You know, on one level, I just want to say "fuck everything", hold up my hands and walk away.

This closing piece on Groklaw is well-thought-out, considered, and gut-wrenching. "But for me, the Internet is over," Pamela Jones writes. Perhaps it should be over for many of us; as she points out, the founder of Lavabit, which shut down recently in response to an NSA search warrant, has stopped using email entirely. "If you knew what I know, you might not use it either," is the pull quote. Jesus.

This isn't about the Internet as such. It's about surveillance, for sure, and the chilling effects it has on freedom of speech, on freedom of thought, and the inevitable march we're all making to a new kind of distributed society. We're all connected to each other now, and the cat's not climbing back into the bag. Music was disrupted; movies; business. Government will obviously be disrupted by the new kind of interconnectedness we all share. Some have argued that it's happening already. In that context, it should be no wonder that all of this is going on. The change is inevitable, of course, just as the disruption of the entertainment industry was inevitable, but we're dealing with powerful structures.

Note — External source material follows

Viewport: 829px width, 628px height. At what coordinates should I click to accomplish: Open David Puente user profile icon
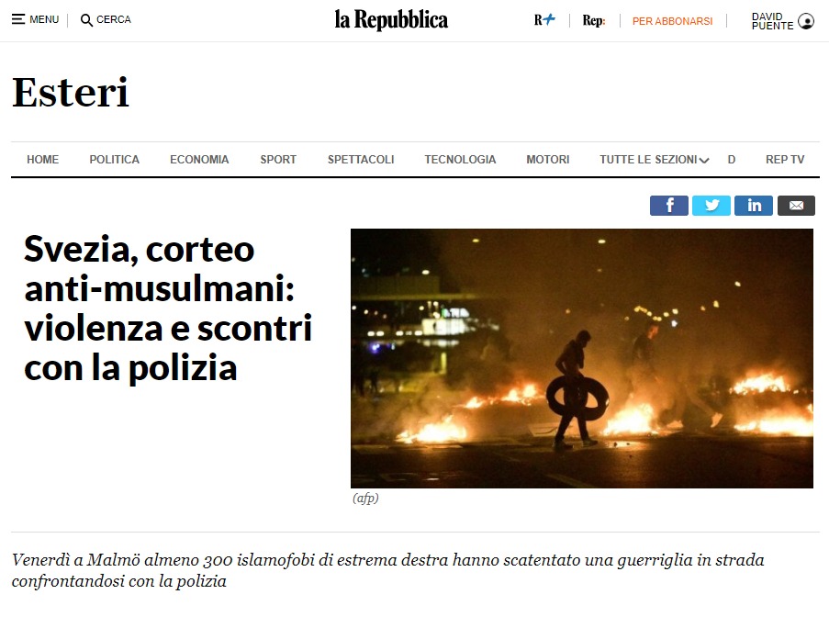tap(806, 21)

We're all making it easy to be surveilled, by placing our data into silos, and putting so much of it on the Internet at all. Moore's Law was the only real limit to mass surveillance, and we're there. We're awash with data. Phone calls are routed over IP. How many of us send personal letters anymore? Not that it matters, because guess what, that's being logged too. (And sure, most of these news stories are coming out of the US, but don't let that fool you. We've see stories from elsewhere, too, and we know that the different agencies share information with each other.)

"Friends don't let friends use cleartext," my friend Marcus Povey writes. I'd argue that friends don't let friends put their trust in algorithms that can be backdoored, socially engineered and compromised without our knowledge.

I no longer buy the idea that we can code our way out of this. Not entirely.

Here are two things I would love for everyone to do; I'll start. The first is to publicly declare the jurisdiction in which you live, and in which your data is hosted. That way, people can make an informed decision about how to communicate with you. You can do it like this:

Hey, everyone! I live in California, my email is hosted by Google, I keep documents on Dropbox, and my server is hosted in Dallas, Texas.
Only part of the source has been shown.